Stored dataset items
╔══
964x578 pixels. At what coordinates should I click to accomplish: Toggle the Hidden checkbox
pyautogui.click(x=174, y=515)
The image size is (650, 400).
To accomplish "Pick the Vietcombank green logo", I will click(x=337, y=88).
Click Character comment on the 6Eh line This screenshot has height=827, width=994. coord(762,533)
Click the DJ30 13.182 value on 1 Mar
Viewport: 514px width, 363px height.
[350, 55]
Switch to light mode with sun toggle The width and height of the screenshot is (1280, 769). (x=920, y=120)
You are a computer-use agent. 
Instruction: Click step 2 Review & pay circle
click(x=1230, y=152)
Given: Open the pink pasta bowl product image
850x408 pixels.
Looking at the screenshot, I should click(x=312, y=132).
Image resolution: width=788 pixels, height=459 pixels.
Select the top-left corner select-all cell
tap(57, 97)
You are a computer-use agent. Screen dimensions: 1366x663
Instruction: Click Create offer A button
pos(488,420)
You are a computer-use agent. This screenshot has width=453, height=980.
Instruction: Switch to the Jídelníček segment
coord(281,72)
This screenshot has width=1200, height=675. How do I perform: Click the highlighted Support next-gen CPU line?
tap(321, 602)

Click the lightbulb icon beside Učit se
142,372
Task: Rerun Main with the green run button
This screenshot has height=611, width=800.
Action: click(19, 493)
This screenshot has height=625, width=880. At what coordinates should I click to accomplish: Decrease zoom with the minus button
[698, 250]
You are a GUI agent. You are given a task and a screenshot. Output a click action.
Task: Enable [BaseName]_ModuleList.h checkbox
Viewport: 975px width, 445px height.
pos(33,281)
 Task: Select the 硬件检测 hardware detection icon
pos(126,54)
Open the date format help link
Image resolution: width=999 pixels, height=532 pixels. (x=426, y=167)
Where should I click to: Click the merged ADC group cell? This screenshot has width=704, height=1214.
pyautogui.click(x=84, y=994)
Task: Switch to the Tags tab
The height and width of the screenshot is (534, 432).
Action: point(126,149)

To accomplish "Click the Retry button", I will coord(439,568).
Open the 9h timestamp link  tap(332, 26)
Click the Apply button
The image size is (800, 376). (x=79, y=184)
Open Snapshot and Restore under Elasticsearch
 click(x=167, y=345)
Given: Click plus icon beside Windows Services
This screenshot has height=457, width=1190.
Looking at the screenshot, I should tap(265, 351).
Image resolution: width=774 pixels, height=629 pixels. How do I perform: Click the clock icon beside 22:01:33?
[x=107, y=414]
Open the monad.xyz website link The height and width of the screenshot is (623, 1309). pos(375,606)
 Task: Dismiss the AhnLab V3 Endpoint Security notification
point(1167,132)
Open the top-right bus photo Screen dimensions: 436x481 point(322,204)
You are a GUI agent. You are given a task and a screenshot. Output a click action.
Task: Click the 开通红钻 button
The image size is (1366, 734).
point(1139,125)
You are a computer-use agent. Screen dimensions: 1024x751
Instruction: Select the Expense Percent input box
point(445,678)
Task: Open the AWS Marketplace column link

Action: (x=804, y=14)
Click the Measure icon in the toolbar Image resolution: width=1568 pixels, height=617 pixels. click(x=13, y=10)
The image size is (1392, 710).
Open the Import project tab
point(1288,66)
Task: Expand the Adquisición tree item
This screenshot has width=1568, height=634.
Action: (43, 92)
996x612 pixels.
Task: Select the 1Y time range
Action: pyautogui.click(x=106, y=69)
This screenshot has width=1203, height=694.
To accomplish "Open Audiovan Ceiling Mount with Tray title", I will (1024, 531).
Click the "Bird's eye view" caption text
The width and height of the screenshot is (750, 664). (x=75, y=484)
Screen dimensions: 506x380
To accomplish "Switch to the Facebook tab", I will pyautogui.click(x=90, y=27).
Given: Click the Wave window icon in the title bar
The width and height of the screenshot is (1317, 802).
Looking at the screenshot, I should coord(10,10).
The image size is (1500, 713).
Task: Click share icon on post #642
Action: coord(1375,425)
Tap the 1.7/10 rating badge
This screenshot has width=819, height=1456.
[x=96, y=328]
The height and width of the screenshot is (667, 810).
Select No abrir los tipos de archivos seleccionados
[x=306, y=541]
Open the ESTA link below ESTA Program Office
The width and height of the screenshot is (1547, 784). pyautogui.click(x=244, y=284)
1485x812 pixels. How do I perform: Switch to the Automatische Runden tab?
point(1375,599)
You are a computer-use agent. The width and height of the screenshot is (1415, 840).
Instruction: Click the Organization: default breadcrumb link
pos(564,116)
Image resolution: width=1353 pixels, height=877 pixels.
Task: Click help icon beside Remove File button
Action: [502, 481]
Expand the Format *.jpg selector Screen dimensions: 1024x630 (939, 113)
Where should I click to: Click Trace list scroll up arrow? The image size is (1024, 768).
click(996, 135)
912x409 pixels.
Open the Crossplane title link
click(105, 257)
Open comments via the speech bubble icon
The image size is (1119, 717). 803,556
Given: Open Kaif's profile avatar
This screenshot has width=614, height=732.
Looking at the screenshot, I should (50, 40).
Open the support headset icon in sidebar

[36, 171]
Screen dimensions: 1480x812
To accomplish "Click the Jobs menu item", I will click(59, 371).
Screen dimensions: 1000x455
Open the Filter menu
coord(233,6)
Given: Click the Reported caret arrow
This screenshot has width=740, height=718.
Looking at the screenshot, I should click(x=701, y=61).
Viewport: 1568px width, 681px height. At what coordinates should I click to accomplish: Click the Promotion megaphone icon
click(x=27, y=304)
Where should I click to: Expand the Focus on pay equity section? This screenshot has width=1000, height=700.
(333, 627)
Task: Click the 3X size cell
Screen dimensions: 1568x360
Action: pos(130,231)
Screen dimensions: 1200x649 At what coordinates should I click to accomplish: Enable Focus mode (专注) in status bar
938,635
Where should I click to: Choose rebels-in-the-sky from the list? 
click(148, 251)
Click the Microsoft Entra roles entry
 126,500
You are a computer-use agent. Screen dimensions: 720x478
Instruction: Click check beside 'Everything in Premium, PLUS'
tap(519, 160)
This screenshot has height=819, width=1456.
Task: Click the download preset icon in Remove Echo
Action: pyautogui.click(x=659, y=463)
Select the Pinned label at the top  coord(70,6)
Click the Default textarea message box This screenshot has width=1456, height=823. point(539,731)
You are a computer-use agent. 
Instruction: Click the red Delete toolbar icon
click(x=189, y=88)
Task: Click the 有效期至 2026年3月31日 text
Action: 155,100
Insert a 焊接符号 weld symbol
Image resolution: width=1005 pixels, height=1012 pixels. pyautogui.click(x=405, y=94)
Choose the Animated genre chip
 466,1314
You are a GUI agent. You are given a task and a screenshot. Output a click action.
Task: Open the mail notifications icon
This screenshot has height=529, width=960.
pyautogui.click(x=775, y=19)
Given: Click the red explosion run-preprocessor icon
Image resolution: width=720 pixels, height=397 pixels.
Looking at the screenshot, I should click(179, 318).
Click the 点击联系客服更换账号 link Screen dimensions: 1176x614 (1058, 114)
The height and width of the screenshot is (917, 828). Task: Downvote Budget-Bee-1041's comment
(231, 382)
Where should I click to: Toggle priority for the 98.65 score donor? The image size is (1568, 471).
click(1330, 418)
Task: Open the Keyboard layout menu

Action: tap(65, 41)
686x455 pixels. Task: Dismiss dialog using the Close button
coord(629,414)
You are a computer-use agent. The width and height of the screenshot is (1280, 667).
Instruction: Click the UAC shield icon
╚══
### Task
Each record is to be retyped exactly as written.

### Output for this task
964x578 pixels. At what coordinates should I click to accomplish: Toggle the Hidden checkbox
pyautogui.click(x=174, y=515)
The image size is (650, 400).
To accomplish "Pick the Vietcombank green logo", I will click(x=337, y=88).
Click Character comment on the 6Eh line This screenshot has height=827, width=994. coord(762,533)
Click the DJ30 13.182 value on 1 Mar
Viewport: 514px width, 363px height.
[350, 55]
Switch to light mode with sun toggle The width and height of the screenshot is (1280, 769). (x=920, y=120)
You are a computer-use agent. 
Instruction: Click step 2 Review & pay circle
click(x=1230, y=152)
Given: Open the pink pasta bowl product image
850x408 pixels.
Looking at the screenshot, I should click(x=312, y=132).
Image resolution: width=788 pixels, height=459 pixels.
Select the top-left corner select-all cell
tap(57, 97)
You are a computer-use agent. Screen dimensions: 1366x663
Instruction: Click Create offer A button
pos(488,420)
You are a computer-use agent. This screenshot has width=453, height=980.
Instruction: Switch to the Jídelníček segment
coord(281,72)
This screenshot has width=1200, height=675. How do I perform: Click the highlighted Support next-gen CPU line?
tap(321, 602)

Click the lightbulb icon beside Učit se
142,372
Task: Rerun Main with the green run button
This screenshot has height=611, width=800.
Action: click(19, 493)
This screenshot has height=625, width=880. At what coordinates should I click to accomplish: Decrease zoom with the minus button
[698, 250]
You are a GUI agent. You are given a task and a screenshot. Output a click action.
Task: Enable [BaseName]_ModuleList.h checkbox
Viewport: 975px width, 445px height.
pos(33,281)
 Task: Select the 硬件检测 hardware detection icon
pos(126,54)
Open the date format help link
Image resolution: width=999 pixels, height=532 pixels. (x=426, y=167)
Where should I click to: Click the merged ADC group cell? This screenshot has width=704, height=1214.
pyautogui.click(x=84, y=994)
Task: Switch to the Tags tab
The height and width of the screenshot is (534, 432).
Action: point(126,149)

To accomplish "Click the Retry button", I will coord(439,568).
Open the 9h timestamp link  tap(332, 26)
Click the Apply button
The image size is (800, 376). (x=79, y=184)
Open Snapshot and Restore under Elasticsearch
 click(x=167, y=345)
Given: Click plus icon beside Windows Services
This screenshot has height=457, width=1190.
Looking at the screenshot, I should tap(265, 351).
Image resolution: width=774 pixels, height=629 pixels. How do I perform: Click the clock icon beside 22:01:33?
[x=107, y=414]
Open the monad.xyz website link The height and width of the screenshot is (623, 1309). pos(375,606)
 Task: Dismiss the AhnLab V3 Endpoint Security notification
point(1167,132)
Open the top-right bus photo Screen dimensions: 436x481 point(322,204)
You are a GUI agent. You are given a task and a screenshot. Output a click action.
Task: Click the 开通红钻 button
The image size is (1366, 734).
point(1139,125)
You are a computer-use agent. Screen dimensions: 1024x751
Instruction: Select the Expense Percent input box
point(445,678)
Task: Open the AWS Marketplace column link

Action: (x=804, y=14)
Click the Measure icon in the toolbar Image resolution: width=1568 pixels, height=617 pixels. click(x=13, y=10)
The image size is (1392, 710).
Open the Import project tab
point(1288,66)
Task: Expand the Adquisición tree item
This screenshot has width=1568, height=634.
Action: (43, 92)
996x612 pixels.
Task: Select the 1Y time range
Action: pyautogui.click(x=106, y=69)
This screenshot has width=1203, height=694.
To accomplish "Open Audiovan Ceiling Mount with Tray title", I will (1024, 531).
Click the "Bird's eye view" caption text
The width and height of the screenshot is (750, 664). (x=75, y=484)
Screen dimensions: 506x380
To accomplish "Switch to the Facebook tab", I will pyautogui.click(x=90, y=27).
Given: Click the Wave window icon in the title bar
The width and height of the screenshot is (1317, 802).
Looking at the screenshot, I should coord(10,10).
The image size is (1500, 713).
Task: Click share icon on post #642
Action: coord(1375,425)
Tap the 1.7/10 rating badge
This screenshot has width=819, height=1456.
[x=96, y=328]
The height and width of the screenshot is (667, 810).
Select No abrir los tipos de archivos seleccionados
[x=306, y=541]
Open the ESTA link below ESTA Program Office
The width and height of the screenshot is (1547, 784). pyautogui.click(x=244, y=284)
1485x812 pixels. How do I perform: Switch to the Automatische Runden tab?
point(1375,599)
You are a computer-use agent. The width and height of the screenshot is (1415, 840).
Instruction: Click the Organization: default breadcrumb link
pos(564,116)
Image resolution: width=1353 pixels, height=877 pixels.
Task: Click help icon beside Remove File button
Action: [502, 481]
Expand the Format *.jpg selector Screen dimensions: 1024x630 (939, 113)
Where should I click to: Click Trace list scroll up arrow? The image size is (1024, 768).
click(996, 135)
912x409 pixels.
Open the Crossplane title link
click(105, 257)
Open comments via the speech bubble icon
The image size is (1119, 717). 803,556
Given: Open Kaif's profile avatar
This screenshot has width=614, height=732.
Looking at the screenshot, I should (50, 40).
Open the support headset icon in sidebar

[36, 171]
Screen dimensions: 1480x812
To accomplish "Click the Jobs menu item", I will click(59, 371).
Screen dimensions: 1000x455
Open the Filter menu
coord(233,6)
Given: Click the Reported caret arrow
This screenshot has width=740, height=718.
Looking at the screenshot, I should click(x=701, y=61).
Viewport: 1568px width, 681px height. At what coordinates should I click to accomplish: Click the Promotion megaphone icon
click(x=27, y=304)
Where should I click to: Expand the Focus on pay equity section? This screenshot has width=1000, height=700.
(333, 627)
Task: Click the 3X size cell
Screen dimensions: 1568x360
Action: pos(130,231)
Screen dimensions: 1200x649 At what coordinates should I click to accomplish: Enable Focus mode (专注) in status bar
938,635
Where should I click to: Choose rebels-in-the-sky from the list? 
click(148, 251)
Click the Microsoft Entra roles entry
 126,500
You are a computer-use agent. Screen dimensions: 720x478
Instruction: Click check beside 'Everything in Premium, PLUS'
tap(519, 160)
This screenshot has height=819, width=1456.
Task: Click the download preset icon in Remove Echo
Action: pyautogui.click(x=659, y=463)
Select the Pinned label at the top  coord(70,6)
Click the Default textarea message box This screenshot has width=1456, height=823. point(539,731)
You are a computer-use agent. 
Instruction: Click the red Delete toolbar icon
click(x=189, y=88)
Task: Click the 有效期至 2026年3月31日 text
Action: 155,100
Insert a 焊接符号 weld symbol
Image resolution: width=1005 pixels, height=1012 pixels. pyautogui.click(x=405, y=94)
Choose the Animated genre chip
 466,1314
You are a GUI agent. You are given a task and a screenshot. Output a click action.
Task: Open the mail notifications icon
This screenshot has height=529, width=960.
pyautogui.click(x=775, y=19)
Given: Click the red explosion run-preprocessor icon
Image resolution: width=720 pixels, height=397 pixels.
Looking at the screenshot, I should click(179, 318).
Click the 点击联系客服更换账号 link Screen dimensions: 1176x614 (1058, 114)
The height and width of the screenshot is (917, 828). Task: Downvote Budget-Bee-1041's comment
(231, 382)
Where should I click to: Toggle priority for the 98.65 score donor? The image size is (1568, 471).
click(1330, 418)
Task: Open the Keyboard layout menu

Action: tap(65, 41)
686x455 pixels. Task: Dismiss dialog using the Close button
coord(629,414)
You are a computer-use agent. The width and height of the screenshot is (1280, 667).
Instruction: Click the UAC shield icon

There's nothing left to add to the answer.